Csaba Káel's direction emphasises the eternal validity of the themes, showing the spectacular dramatic content at the heart of the situations, the fear of loneliness, the many faces of love, the tragedy which came within a hair's breadth of a happy ending. With nuanced devices of stylization, the production focuses on the timeless tale and its eternal relevance.


Act I
Despite his advanced age, Don Pasquale is planning to get married. The marriage he's planing, however, is not motivated by love, but by meanness and the desire to take revenge against his nephew, Ernesto, who, currently the sole heir to his legacy, has also stubbornly resisted Don Pasquale's foolish demand that he marry the rich woman his uncle has picked out for him. This is because Ernesto is in love with the young and beautiful, albeit poor, widow Norina. Don Pasquale has had enough of the lad's disobedience and therefore decides to deprive him of his inheritance. And to get back at his nephew even better, he's also going to get married himself, since this will mean that Ernesto won't be able to ask for Norina's hand at all, since he won't have a penny to offer her.
Doctor Malatesta pretends to support Don Pasquale's ridiculous plan to get married, but in reality intending to teach the old man a lesson, he hatches a scheme.
Malatesta arrives at Don Pasquale's house with the joyful news that he has found an angel from heaven to be the don's bride, and she is none other than his own sister. Malatesta's description of the girl make her out to be so lovely, gentle and submissive that Don Pasquale falls in love with her at once, without ever having seen her. When Ernesto finds out that his friend Malatesta is assisting Don Pasquale, and is even going so far as to offer up his own younger sister to be his wife, he feels horribly betrayed. After writing a farewell letter to Norina, he prepares to leave the city.Since Don Pasquale has never seen Norina, Malatesta's plan is for her to play the part of his sister, Sofronia. Norina happily agrees to take part in the game, if it will help her become united with Ernesto.

Act II

Norina appearing before Don Pasquale is a modest girl from the countryside,who is mortified with embarrassment just to be in the presence of a man. Greatly smitten, the don signs over half of his fortune and full control of his estate to Sofronia in the marriage contract. Meanwhile, the unsuspecting Ernesto arrives, but before he can ruin the deception, Malatesta lets him in on the ruse.

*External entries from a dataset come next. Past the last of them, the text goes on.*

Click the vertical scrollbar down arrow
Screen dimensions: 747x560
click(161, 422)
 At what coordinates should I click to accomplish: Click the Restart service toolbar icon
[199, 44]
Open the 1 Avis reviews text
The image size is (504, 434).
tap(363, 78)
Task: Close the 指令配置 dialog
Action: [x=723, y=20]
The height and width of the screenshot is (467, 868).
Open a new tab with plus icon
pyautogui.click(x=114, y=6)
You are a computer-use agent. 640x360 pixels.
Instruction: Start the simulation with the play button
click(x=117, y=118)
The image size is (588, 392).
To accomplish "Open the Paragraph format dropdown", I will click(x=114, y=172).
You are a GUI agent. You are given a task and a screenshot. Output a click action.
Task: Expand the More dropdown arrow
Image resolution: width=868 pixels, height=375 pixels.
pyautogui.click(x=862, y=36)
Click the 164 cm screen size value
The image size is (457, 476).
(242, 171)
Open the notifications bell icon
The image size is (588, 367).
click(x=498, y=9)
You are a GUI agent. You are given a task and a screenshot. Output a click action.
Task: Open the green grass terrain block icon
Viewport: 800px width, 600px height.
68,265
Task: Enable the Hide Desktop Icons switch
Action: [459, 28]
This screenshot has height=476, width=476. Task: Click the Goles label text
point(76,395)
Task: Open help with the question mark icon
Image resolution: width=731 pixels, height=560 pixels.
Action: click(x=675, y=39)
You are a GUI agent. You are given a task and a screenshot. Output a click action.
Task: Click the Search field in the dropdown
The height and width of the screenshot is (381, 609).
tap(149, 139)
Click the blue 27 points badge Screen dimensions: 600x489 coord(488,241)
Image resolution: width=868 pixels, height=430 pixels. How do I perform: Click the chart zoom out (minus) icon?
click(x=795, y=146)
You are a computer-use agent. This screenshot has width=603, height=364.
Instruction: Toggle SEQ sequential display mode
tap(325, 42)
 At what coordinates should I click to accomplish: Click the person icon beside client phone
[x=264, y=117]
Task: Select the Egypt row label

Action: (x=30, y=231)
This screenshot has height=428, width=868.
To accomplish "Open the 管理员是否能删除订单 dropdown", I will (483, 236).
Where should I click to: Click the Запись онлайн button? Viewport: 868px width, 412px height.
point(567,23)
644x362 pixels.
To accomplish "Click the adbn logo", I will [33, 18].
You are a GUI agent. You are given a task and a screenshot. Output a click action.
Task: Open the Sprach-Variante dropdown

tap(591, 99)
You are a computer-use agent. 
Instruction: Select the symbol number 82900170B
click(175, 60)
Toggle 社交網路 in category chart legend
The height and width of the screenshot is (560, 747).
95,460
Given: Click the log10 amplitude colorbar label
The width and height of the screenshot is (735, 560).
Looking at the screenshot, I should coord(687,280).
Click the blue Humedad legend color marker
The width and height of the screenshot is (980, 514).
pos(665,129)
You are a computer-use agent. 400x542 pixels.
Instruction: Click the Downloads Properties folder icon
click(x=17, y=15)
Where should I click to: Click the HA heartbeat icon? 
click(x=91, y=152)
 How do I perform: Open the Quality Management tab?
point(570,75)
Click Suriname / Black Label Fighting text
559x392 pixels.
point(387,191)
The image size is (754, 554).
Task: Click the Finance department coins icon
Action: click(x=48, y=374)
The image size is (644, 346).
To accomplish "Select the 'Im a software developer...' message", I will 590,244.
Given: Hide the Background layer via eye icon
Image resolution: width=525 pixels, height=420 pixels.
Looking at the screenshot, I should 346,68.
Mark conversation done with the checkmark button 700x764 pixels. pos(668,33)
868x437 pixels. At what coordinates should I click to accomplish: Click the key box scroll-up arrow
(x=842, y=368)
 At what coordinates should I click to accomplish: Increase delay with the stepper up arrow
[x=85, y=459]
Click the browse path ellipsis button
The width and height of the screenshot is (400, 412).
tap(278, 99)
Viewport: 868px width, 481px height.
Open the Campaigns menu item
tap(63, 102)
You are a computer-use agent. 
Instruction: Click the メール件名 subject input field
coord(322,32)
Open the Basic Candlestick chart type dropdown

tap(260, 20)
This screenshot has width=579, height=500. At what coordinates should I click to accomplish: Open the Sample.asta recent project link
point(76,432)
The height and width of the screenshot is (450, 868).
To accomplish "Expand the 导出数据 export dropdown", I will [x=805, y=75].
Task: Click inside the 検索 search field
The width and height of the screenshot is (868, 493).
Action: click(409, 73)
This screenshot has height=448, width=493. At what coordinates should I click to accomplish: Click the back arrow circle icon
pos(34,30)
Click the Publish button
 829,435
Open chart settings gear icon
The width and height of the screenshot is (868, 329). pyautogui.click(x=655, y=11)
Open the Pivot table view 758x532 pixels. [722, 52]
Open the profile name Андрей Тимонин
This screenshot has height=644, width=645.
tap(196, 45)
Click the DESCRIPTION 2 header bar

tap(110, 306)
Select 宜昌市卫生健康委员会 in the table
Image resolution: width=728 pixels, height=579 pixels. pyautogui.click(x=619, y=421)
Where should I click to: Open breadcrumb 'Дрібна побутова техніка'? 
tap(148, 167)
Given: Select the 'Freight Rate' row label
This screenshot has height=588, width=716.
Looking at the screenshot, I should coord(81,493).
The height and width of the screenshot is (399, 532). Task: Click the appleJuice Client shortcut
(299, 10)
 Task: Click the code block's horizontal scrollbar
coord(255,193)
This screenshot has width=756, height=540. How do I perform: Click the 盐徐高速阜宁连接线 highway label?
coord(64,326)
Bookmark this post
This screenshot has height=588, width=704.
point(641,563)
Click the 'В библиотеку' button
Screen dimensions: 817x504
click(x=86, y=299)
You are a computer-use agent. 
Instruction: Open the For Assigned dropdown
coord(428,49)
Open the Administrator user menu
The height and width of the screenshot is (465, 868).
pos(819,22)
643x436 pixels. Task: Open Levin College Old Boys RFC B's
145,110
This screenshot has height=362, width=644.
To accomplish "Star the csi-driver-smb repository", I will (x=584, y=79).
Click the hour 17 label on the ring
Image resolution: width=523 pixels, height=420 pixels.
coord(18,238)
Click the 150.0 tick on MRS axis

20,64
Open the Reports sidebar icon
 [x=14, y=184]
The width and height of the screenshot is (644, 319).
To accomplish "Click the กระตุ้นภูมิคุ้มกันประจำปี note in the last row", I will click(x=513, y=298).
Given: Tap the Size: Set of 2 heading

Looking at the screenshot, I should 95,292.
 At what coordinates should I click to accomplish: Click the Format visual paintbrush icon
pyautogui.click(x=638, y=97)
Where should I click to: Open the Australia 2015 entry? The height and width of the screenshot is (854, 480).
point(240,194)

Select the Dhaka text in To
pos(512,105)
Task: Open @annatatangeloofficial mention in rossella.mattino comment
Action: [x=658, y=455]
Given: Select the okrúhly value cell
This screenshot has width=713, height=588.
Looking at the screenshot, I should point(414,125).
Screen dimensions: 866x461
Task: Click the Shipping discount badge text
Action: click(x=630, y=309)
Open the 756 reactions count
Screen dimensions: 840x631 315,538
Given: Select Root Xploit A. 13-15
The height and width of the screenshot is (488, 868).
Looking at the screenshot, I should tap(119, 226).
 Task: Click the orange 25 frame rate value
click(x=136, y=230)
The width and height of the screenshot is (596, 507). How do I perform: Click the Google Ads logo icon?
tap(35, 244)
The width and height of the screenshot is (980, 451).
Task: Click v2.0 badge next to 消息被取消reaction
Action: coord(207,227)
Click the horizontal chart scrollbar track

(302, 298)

Now enjoying the power conferred on her, fake wife Norina turns Don Pasquale's life into infernal chaos.

Spending money left and right, Norina constantly humiliates the master of the house, even going so far as to slap the don, who is gradually becoming a shadow of his former self. When Don Pasquale finds a love letter addressed to Sofronia, it's the final straw. He regrets getting married and not allowing Ernesto to marry Norina. Malatesta comes up with some new trickery: he suggests that the don can free himself from his hellish marriage if he allows Ernesto and Norino to marry, since if another woman arrives in the household, Sofronia will surely withdraw. The uncle happily allows his nephew to tie the knot, even offering money for a dowry, if only he can be rid of his impossible wife. At this point, the schemers reveal the subterfuge. Don Pasquale forgives everyone: admitting his foolishness, he gives his blessing to the loving couple.


"It is a staging by Káel where the images and paintings that appear also have the role of analyzing and interpreting the story, and become coherent parts of the director's vision. Because there is one. Thanks to the singers, among the twentieth-century paintings chosen as the background and set elements, the scenes unfolded magnificently, with different feelings and emotions alternating."